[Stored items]
=== Section Start ===

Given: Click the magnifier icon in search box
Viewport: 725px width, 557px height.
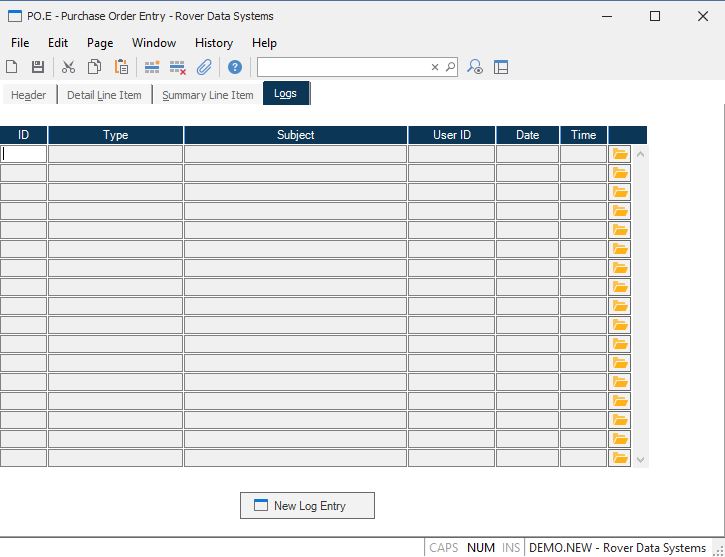Looking at the screenshot, I should pyautogui.click(x=450, y=67).
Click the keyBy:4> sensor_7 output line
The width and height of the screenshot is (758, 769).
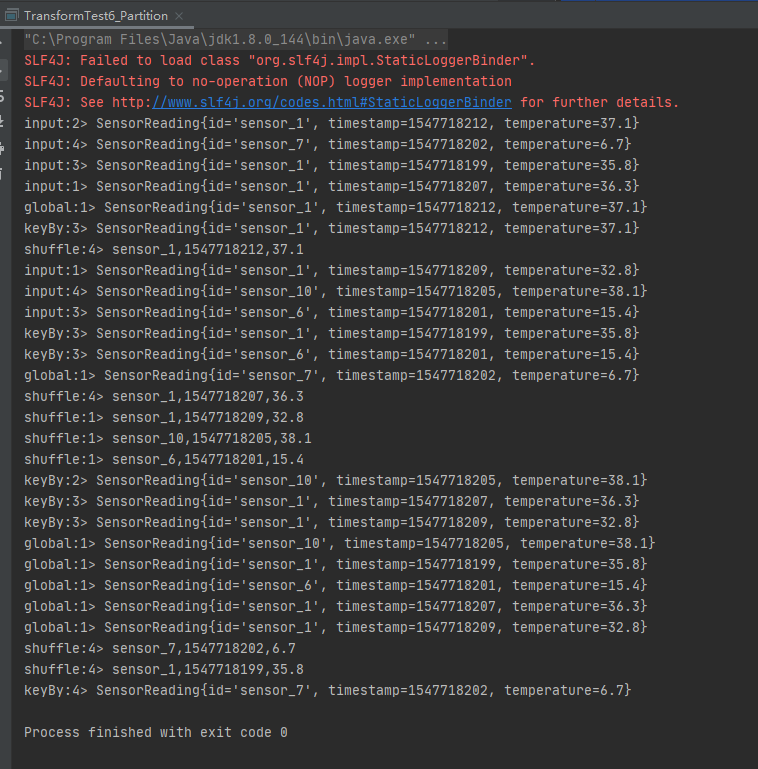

=== Section End ===

- Exercise requirements -
Write the lines above out again exactly, excluding every picture.

- Output of the task -
Given: Click the magnifier icon in search box
Viewport: 725px width, 557px height.
Looking at the screenshot, I should pyautogui.click(x=450, y=67).
Click the keyBy:4> sensor_7 output line
The width and height of the screenshot is (758, 769).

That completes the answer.